[Saved entries]
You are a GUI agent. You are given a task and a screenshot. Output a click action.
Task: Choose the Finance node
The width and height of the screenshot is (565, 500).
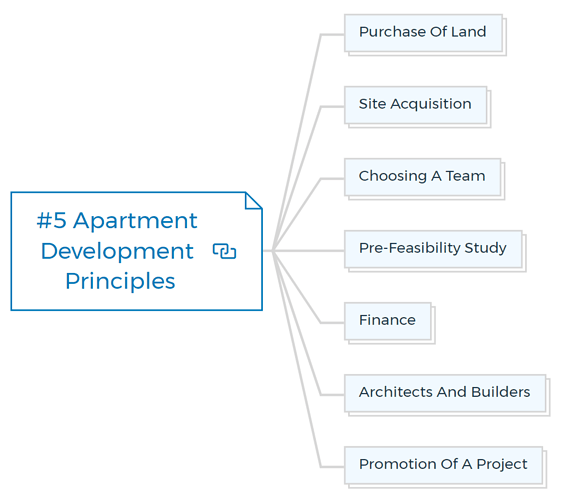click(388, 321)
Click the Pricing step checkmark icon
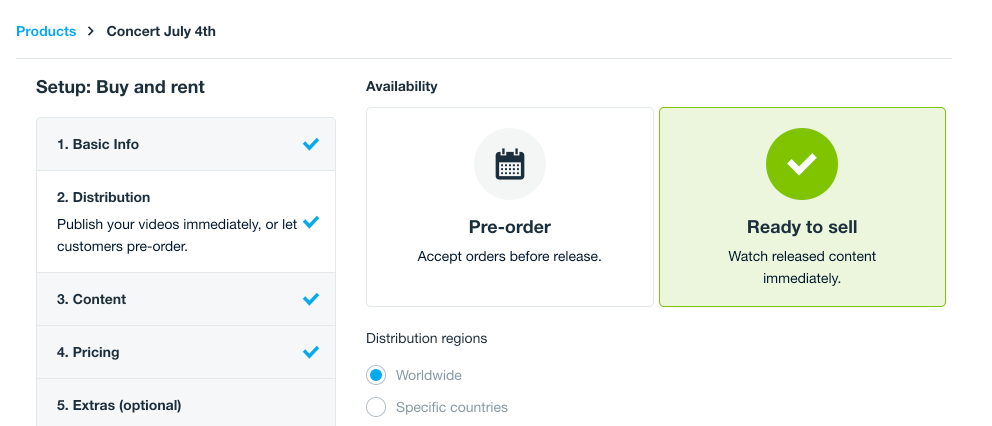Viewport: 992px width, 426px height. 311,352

**EXERCISE PROMPT**
Leave the pictures aside and give the records above back word for word.

**FINISHED TASK**
You are a GUI agent. You are given a task and a screenshot. Output a click action.
Task: Choose the Finance node
The width and height of the screenshot is (565, 500).
click(388, 321)
Click the Pricing step checkmark icon
Viewport: 992px width, 426px height. 311,352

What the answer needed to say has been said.